- PROBLEM STATEMENT:
Tally the lines in the entries below where the string "computer" occurs. Reply with the total alone.

- RECORDS SUPPLIED:
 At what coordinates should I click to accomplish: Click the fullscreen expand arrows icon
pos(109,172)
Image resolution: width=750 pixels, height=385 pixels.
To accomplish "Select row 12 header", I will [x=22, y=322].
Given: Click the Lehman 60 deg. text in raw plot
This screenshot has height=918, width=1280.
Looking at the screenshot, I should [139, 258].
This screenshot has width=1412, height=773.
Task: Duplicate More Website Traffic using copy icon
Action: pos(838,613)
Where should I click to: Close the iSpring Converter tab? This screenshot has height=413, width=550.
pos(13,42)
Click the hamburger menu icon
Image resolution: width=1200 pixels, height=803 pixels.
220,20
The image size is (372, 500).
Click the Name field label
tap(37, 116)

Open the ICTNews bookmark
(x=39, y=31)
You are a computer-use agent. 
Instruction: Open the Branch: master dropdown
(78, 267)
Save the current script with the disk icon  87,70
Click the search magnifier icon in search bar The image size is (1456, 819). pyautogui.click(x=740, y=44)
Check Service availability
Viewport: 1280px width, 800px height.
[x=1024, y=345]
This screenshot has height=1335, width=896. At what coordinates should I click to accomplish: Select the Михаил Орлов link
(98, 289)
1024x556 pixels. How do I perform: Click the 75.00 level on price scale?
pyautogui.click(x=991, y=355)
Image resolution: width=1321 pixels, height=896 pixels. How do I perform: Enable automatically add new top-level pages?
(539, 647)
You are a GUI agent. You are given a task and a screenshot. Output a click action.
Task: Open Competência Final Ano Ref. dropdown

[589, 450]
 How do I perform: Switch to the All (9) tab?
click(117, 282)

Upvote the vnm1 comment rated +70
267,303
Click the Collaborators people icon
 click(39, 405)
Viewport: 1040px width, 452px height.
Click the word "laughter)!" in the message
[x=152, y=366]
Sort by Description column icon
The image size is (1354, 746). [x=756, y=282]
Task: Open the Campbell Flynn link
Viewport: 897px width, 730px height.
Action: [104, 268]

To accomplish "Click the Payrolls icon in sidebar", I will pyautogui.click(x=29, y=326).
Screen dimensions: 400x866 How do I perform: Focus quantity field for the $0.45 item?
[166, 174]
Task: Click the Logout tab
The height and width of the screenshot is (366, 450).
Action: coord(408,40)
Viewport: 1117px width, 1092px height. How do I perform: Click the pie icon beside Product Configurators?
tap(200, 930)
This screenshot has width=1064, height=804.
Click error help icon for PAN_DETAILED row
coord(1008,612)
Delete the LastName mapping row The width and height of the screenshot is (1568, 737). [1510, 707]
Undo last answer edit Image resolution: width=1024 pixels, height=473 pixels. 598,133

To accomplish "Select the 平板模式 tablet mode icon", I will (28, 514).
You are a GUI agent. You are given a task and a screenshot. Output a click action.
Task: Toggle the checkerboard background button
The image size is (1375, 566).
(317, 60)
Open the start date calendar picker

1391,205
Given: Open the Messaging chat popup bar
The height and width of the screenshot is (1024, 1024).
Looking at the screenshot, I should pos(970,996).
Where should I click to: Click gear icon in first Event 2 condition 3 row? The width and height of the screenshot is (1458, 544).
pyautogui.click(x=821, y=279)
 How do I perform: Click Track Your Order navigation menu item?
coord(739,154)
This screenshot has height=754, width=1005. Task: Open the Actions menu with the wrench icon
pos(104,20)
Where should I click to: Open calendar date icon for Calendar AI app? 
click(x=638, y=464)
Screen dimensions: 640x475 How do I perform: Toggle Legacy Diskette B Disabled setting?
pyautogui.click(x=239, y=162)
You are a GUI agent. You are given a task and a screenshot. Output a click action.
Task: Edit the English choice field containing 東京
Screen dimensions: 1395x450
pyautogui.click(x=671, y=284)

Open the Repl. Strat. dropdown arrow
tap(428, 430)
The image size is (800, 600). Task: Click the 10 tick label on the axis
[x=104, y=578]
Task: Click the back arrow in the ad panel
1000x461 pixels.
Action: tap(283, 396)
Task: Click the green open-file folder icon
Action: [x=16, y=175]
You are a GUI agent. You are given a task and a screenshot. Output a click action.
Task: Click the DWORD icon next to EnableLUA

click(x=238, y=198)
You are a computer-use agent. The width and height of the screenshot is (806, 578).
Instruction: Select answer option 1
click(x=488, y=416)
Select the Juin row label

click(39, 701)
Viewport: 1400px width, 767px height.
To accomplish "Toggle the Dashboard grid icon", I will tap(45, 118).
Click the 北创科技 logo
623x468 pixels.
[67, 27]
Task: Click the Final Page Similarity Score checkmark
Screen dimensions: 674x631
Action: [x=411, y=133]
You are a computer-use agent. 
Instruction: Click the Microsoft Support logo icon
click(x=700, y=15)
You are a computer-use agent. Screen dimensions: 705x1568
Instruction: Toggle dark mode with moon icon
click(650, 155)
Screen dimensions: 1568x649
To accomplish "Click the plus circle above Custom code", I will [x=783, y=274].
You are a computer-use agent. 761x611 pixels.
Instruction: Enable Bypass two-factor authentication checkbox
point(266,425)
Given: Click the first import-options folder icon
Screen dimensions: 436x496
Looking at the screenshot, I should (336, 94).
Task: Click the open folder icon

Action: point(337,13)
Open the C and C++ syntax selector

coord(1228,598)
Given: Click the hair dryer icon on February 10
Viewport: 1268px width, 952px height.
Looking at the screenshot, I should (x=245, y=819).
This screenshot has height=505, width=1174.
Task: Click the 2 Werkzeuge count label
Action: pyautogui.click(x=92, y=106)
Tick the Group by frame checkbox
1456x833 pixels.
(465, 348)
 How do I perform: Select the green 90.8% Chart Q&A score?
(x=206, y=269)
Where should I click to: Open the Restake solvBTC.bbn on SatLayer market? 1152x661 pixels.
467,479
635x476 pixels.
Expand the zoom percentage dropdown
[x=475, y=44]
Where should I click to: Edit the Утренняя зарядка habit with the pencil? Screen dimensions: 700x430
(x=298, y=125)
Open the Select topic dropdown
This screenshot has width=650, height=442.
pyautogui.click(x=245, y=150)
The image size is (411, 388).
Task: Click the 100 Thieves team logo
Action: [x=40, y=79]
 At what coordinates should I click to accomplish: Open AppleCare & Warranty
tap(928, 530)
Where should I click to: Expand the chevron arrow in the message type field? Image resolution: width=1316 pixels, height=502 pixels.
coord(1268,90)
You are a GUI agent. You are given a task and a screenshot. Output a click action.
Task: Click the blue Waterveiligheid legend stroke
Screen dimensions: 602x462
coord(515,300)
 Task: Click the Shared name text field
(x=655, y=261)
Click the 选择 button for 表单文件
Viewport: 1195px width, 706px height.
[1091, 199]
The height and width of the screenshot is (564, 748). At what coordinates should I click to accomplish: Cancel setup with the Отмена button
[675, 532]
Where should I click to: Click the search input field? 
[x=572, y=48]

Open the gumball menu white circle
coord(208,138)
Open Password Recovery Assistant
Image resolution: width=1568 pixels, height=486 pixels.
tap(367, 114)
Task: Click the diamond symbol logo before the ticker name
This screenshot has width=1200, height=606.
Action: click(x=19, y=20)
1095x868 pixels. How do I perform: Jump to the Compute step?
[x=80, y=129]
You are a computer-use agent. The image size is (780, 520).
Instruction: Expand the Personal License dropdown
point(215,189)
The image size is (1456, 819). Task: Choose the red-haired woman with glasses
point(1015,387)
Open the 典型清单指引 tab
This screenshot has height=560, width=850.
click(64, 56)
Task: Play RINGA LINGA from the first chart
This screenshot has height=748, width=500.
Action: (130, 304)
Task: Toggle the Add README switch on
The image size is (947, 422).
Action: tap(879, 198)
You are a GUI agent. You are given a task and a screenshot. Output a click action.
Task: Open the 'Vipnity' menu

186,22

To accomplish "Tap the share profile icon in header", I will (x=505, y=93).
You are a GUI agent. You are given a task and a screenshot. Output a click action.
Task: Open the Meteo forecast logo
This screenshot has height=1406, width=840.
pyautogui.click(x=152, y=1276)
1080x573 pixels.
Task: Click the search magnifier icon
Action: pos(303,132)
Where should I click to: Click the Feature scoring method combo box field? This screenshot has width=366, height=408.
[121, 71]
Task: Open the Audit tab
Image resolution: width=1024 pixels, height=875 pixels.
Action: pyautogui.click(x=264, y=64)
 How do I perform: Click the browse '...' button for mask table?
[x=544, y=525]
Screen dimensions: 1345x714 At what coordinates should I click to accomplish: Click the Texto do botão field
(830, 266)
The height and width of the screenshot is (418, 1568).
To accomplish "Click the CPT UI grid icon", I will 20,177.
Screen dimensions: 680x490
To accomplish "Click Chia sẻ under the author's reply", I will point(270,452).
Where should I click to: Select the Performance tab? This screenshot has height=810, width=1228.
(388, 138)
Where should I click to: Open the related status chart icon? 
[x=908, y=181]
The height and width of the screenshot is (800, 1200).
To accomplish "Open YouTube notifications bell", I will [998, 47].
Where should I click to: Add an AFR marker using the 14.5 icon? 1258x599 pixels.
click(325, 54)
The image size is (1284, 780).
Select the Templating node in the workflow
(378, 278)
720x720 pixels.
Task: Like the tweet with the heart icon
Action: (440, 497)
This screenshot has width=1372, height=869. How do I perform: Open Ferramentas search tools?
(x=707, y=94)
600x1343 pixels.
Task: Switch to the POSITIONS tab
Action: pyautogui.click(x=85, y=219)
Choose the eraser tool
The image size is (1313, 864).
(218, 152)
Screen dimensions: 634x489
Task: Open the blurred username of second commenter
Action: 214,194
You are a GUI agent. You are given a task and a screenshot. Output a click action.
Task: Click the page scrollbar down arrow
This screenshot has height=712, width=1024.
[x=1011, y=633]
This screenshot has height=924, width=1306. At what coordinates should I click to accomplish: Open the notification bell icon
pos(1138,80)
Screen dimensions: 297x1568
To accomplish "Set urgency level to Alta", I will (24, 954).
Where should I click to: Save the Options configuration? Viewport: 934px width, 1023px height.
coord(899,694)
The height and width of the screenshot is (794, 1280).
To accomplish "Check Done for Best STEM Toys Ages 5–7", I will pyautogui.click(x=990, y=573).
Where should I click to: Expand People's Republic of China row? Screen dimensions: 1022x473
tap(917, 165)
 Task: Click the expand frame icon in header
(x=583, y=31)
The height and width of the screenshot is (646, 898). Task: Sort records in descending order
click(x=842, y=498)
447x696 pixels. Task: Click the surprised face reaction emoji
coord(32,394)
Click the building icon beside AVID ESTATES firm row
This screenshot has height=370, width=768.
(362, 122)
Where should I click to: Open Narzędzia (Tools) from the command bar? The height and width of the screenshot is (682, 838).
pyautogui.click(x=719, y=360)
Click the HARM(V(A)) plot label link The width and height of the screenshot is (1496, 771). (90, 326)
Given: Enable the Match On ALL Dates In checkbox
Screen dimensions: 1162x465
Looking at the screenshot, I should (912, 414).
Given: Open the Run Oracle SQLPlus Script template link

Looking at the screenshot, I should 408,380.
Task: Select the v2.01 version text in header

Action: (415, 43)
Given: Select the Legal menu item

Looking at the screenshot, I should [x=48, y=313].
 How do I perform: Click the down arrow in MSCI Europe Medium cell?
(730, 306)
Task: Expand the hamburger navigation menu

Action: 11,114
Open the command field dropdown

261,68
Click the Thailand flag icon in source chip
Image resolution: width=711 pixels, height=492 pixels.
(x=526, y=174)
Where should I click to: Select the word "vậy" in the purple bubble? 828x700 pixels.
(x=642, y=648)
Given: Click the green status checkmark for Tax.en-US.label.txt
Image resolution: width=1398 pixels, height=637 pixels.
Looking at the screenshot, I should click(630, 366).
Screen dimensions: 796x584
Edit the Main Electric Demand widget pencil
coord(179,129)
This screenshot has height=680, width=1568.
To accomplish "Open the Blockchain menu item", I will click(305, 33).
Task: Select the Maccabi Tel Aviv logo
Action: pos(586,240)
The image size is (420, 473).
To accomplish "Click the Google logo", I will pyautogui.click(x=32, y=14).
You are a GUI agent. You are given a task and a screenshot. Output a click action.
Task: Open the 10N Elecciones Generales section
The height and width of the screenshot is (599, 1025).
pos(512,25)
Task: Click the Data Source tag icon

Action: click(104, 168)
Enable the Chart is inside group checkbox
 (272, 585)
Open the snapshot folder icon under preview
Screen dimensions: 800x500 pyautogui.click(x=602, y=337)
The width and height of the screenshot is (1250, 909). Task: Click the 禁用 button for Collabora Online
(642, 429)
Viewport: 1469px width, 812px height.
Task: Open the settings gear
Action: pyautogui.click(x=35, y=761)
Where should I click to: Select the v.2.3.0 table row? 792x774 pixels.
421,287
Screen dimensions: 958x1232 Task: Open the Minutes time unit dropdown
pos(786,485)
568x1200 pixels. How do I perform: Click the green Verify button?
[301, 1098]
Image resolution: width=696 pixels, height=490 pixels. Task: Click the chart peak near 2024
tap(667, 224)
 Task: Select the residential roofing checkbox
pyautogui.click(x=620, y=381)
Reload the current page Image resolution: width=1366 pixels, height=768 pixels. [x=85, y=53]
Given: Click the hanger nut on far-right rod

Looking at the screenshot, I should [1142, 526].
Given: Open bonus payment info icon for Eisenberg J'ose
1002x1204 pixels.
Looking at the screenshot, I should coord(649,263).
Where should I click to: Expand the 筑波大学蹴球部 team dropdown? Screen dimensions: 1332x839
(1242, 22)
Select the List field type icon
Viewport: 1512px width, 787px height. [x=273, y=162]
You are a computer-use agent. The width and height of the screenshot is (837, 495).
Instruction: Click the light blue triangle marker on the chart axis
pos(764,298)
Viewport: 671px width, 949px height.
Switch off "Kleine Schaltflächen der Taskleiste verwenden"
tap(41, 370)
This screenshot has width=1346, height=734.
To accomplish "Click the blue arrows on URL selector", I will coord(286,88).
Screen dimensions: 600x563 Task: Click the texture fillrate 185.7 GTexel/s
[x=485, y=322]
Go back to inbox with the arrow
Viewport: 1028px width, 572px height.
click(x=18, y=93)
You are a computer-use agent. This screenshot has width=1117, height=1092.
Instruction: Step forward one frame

- PROBLEM SOLUTION:
8